Abstact

Amino acid residues Thr-178, Val-203, and Val-292, which interact with the nicotinamide ring of the coenzyme bound to alcohol dehydrogenase (ADH), may facilitate hydride transfer and hydrogen tunneling by orientation and dynamic effects. The T178S, T178V, V203A, V292A, V292S, and V292T substitutions significantly alter the steady state and transient kinetics of the enzyme. The V292A, V292S, and V292T enzymes have decreased affinity for coenzyme (NAD+ by 30-50-fold and NADH by 35-75-fold) as compared to the wild-type enzyme. The substitutions in the nicotinamide binding site decrease the rate constant of hydride transfer for benzyl alcohol oxidation by 3-fold (for V292T ADH) to 16-fold (for V203A ADH). The modest effects suggest that catalysis does not depend critically on individual residues and that several residues in the nicotinamide binding site contribute to catalysis. The structures of the V292T ADH-NAD+-pyrazole and wild-type ADH-NAD+-4-iodopyrazole ternary complexes are very similar. Only subtle changes in the V292T enzyme cause the large changes in coenzyme binding and the small change in hydride transfer.
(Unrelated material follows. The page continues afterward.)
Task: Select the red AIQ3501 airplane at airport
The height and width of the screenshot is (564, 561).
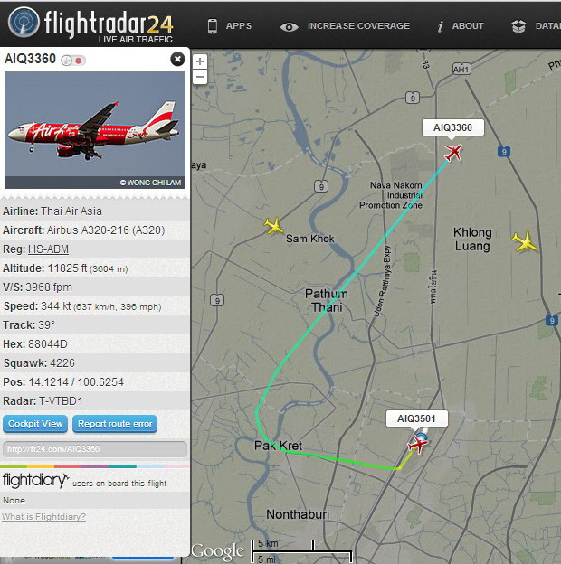Action: (x=418, y=444)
In these complexes, one pyrazole nitrogen binds to the catalytic zinc, and the other nitrogen forms a partial covalent bond with C4 of the nicotinamide ring, which adopts a boat conformation that is postulated to be relevant for hydride transfer. The results provide an experimental basis for evaluating the contributions of dynamics to hydride transfer.